Let me frame it in one of the most common examples that people write to me about.
The mind of a Bipolar spouse runs screaming into an unwell cycle. The cycle is burning hard for months with all of the “fun” that goes along with it. Eventually, the cycle ends and the Bipolar spouse reaches back out because their perspective is finally starting to clear up. So, what is the Supporter spouse now feeling? Hope since it appears the person they loved is back and clear again? Anticipation that the situation is changing for the better? Relief? Happiness? Comfort? It can be any number of things.

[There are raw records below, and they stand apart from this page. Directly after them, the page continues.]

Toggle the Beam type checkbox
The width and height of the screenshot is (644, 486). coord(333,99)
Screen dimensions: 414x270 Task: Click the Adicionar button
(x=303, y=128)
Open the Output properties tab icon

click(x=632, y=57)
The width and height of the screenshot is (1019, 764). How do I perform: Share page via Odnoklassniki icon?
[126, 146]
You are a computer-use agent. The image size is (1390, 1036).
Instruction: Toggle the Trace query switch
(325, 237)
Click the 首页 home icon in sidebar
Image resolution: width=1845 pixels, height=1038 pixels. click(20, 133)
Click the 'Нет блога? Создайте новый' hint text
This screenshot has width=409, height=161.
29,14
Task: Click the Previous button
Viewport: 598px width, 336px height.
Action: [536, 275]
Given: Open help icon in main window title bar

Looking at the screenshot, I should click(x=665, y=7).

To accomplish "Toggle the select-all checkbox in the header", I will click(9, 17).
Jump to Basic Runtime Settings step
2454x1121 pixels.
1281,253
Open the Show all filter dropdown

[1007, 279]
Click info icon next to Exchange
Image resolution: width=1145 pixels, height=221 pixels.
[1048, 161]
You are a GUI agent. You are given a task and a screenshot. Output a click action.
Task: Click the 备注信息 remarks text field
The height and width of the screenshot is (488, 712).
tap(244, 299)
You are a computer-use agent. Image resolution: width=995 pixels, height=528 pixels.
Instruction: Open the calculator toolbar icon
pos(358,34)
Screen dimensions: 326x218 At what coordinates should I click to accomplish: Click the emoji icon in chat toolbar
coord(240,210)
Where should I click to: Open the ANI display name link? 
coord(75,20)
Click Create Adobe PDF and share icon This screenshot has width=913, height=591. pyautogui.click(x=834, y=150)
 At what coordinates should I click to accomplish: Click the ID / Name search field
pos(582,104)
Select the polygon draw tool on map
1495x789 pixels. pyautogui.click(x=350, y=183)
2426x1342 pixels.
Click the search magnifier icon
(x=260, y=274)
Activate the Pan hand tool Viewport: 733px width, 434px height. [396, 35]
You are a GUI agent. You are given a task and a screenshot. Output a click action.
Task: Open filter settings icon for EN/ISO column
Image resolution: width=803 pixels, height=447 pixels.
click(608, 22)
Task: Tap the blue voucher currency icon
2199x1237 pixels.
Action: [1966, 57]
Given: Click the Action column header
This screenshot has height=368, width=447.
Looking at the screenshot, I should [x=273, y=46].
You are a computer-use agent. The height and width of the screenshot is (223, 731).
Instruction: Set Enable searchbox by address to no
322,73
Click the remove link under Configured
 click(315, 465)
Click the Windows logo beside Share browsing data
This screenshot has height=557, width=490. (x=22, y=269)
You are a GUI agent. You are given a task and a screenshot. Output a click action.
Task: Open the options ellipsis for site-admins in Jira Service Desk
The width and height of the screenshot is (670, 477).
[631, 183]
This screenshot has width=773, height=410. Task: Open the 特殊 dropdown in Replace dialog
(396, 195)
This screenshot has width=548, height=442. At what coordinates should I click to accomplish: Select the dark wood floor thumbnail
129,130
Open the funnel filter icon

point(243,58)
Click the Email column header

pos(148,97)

What happens to the emotional state of the Supporter spouse if a few days later, Bipolar Disorder takes off into another drastic swing and all of those relief-based emotions are yanked out from under them? What happens if the Bipolar person realizes they need help, but can’t get in to see their doctor before another cycle takes hold and convinces them that they are fine? That it’s everyone else that’s fucking crazy!!! Not me!!! And then you find yourself back to square one after months of suffering with little to show for it.
You must work to maintain your wellness, balance, and stability while trying to love and help a mentally unwell person or their instability will destroy your emotional health. It is very common for Supporters to develop their own mental illnesses as they try to cope.
I use a very simple process myself.
1. Identify what the long-term goal is.
2. Temper emotions by keeping your eye on the long-term goal.
3. Force yourself to not dwell on the immediate successes and failures.
4. Repeat until you reach the long-term goal.
Seems simple, right? It’s not. At all. It takes time and practice to get used to; and you’re not going to get it right all of the time. I mean, you don’t need to look too deeply into my work to find anger or frustration. I definitely have it and experience it still. But, it’s a lot less intrusive than it used to be. Even a small gain in control over these emotions can make the overall journey much easier.